Although computer models usually talk about endothelial cells in general, experimentally it has been shown that different subtypes of endothelial cells exist not only in different organs but also within the same vascular bed. For example, two subpopulations of endothelial cells have been identified in the murine skeletal system: the H type, which are responsible for angiogenesis, and the L type, which form the sinusoidal capillaries in bones (Kusumbe et al. 2014). This heterogeneity must be considered since different subpopulations have different functionality and a different response to external signals.

6 Future directions

Sprouting angiogenesis is a complex process that is guided by different chemical and mechanical cues. Although different mechanical cues and their role on sprouting angiogenesis have been investigated, there are still some mechanics-related effects unexplored, e.g., the details of mechanotransduction at the cellular level. Moreover, most models have focused on the effect of individual mechanical cues, for example blood flow; however, all the above-described mechanical cues act at the same time during the angiogenic process. The role of outer versus inner vascular mechanical signals, for example, remains highly unexplored.

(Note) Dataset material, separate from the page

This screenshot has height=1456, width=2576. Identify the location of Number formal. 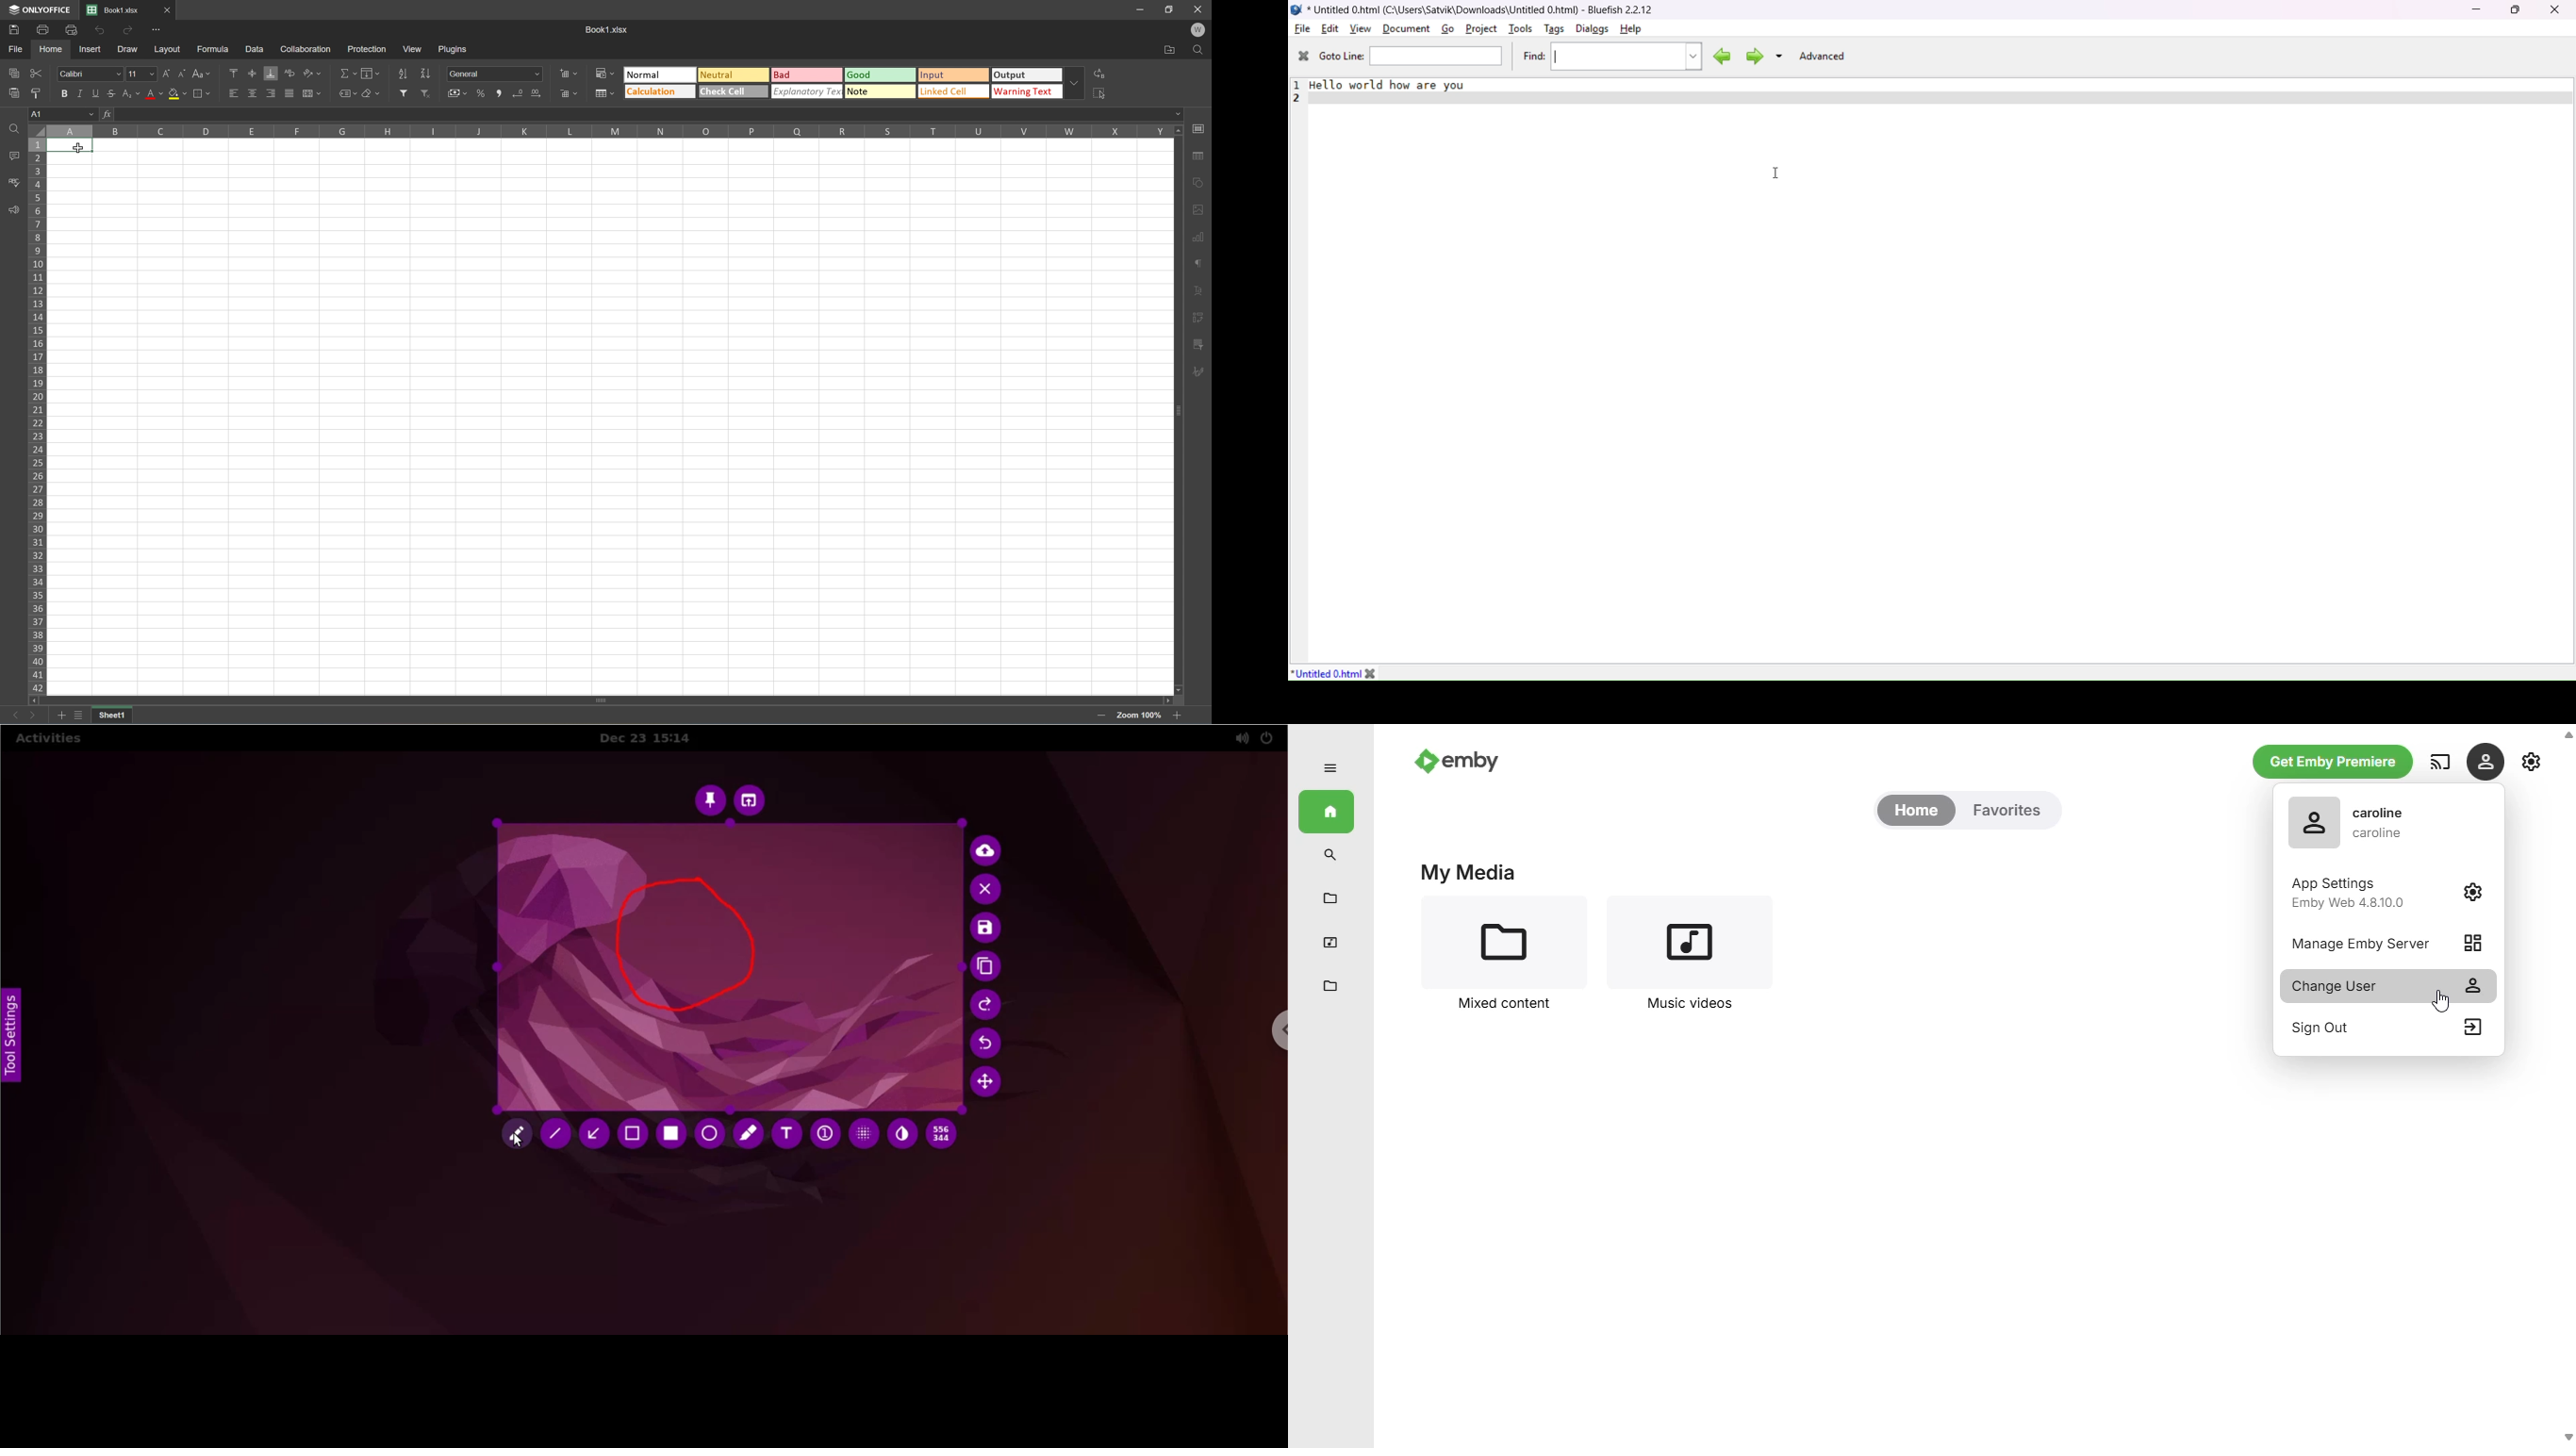
(494, 73).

It is critical to precisely analyze the specific nature of the forces at play in order to design and implement in silico that address physiologically relevant topics in mechanobiology. This includes the force's direction (isotropic or anisotropic for topography, axial or radial for flow or strain), and the ECM properties (isotropic, anisotropic, and fibers orientations).

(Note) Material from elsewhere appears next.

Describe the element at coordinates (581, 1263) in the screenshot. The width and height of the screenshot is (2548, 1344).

Additionally, when applicable, the force's time-dependent pattern (waveform and frequency of ECM’s strain, pressure of blood flow) should be considered in order to obtain a dynamic mechanoregulation model for sprouting angiogenesis. To better comprehend the effect of various mechanical cues on ECs and to model the mechanisms by which ECs integrate and decode multiple environmental information, more research is needed. In vivo, these mechanical cues are linked and imposed on ECs at the same time, and therefore, the impact of many cues should be included in the same computational model to better replicate how ECs integrate and interpret various mechanical inputs.

7 Conclusions

The impact of mechanical signals on the angiogenic process remains only partially understood. Computational models of angiogenesis have brought us a deeper understanding of the role of mechanical signals on the process since they provide a way to quantify those signals, which are often difficult to measure experimentally. This review article summarizes the application of computer models to investigate the role of different mechanical cues (cellular traction forces, the surrounding extracellular matrix, external loads, and blood flow-induced shear forces) on the regulation of angiogenesis.

We show that most of the models are focused on understanding the role played by one single mechanical signal (e.g., fluid flow) on the angiogenic process. However, multiple mechanical signals of different origins act simultaneously, affecting sprout patterning. Because of the complex interaction between cellular processes, ECM remodeling, and extra- and intravascular mechanical forces involved in sprouting angiogenesis, computer models should be developed considering multiple origins of the involved mechanical signals.